1
votes

I'm looking for a way to store a reference to a selection. It seems that I create a variable such as:

dim tSelect as Selection
Set tSelect = Selection

And I create a reference to the active selection object. If I change selection WITHOUT running any code (for instance, during a DoEvents type loop) the selection variable updates without calling:

Set tSelect = Selection

I need to create a variable that will hold a static reference to what is selected, then I need to be able to change selection without losing the reference to the previously selected text.

The Range object wont work.

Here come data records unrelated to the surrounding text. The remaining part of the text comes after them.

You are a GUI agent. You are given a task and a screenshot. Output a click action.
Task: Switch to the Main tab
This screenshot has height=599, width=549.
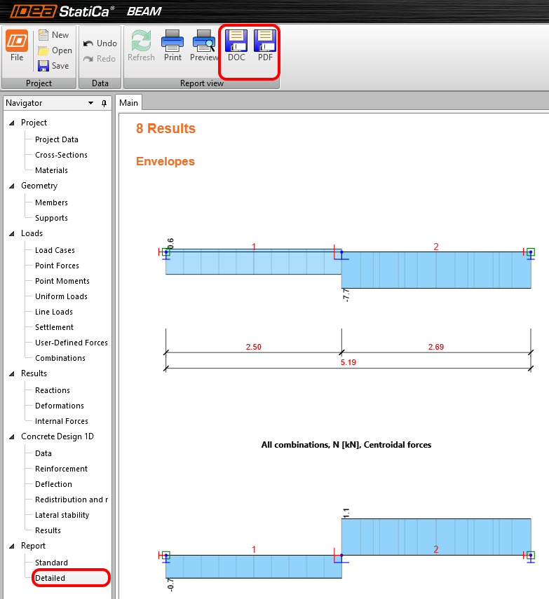128,103
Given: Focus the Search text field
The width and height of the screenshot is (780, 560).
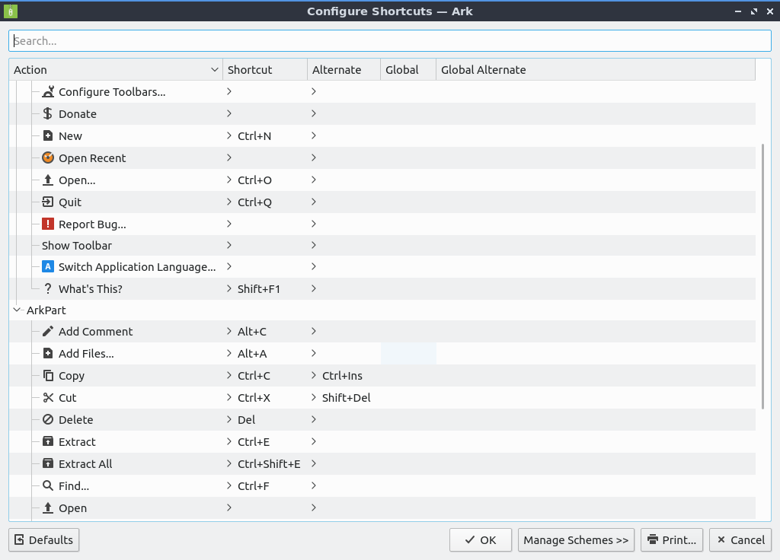Looking at the screenshot, I should pos(390,41).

I need to be able to select a list of paragraphs using the ctrl key that are not necessarily near each other.

When using this method to select paragraphs, the selection object only shows the last "group" of paragraphs (for instance, if I select 1 paragraph, skip the next one and use ctrl+click to select 2 more, the range/selection objects only point at the last 2).

The following does not work either (for admittedly obvious reasons):

set tSelect = new selection

Any ideas would be greatly apreciated.

1

1 Answers

1
votes

According to microsoft, this problem will have great difficulties.
http://support.microsoft.com/kb/288424

The best solution I can think of is changing the style of the text to something unique in the file, then search the file and create a collection of subranges for the unique text. Once you have the collection of subranges you can change the style back to normal.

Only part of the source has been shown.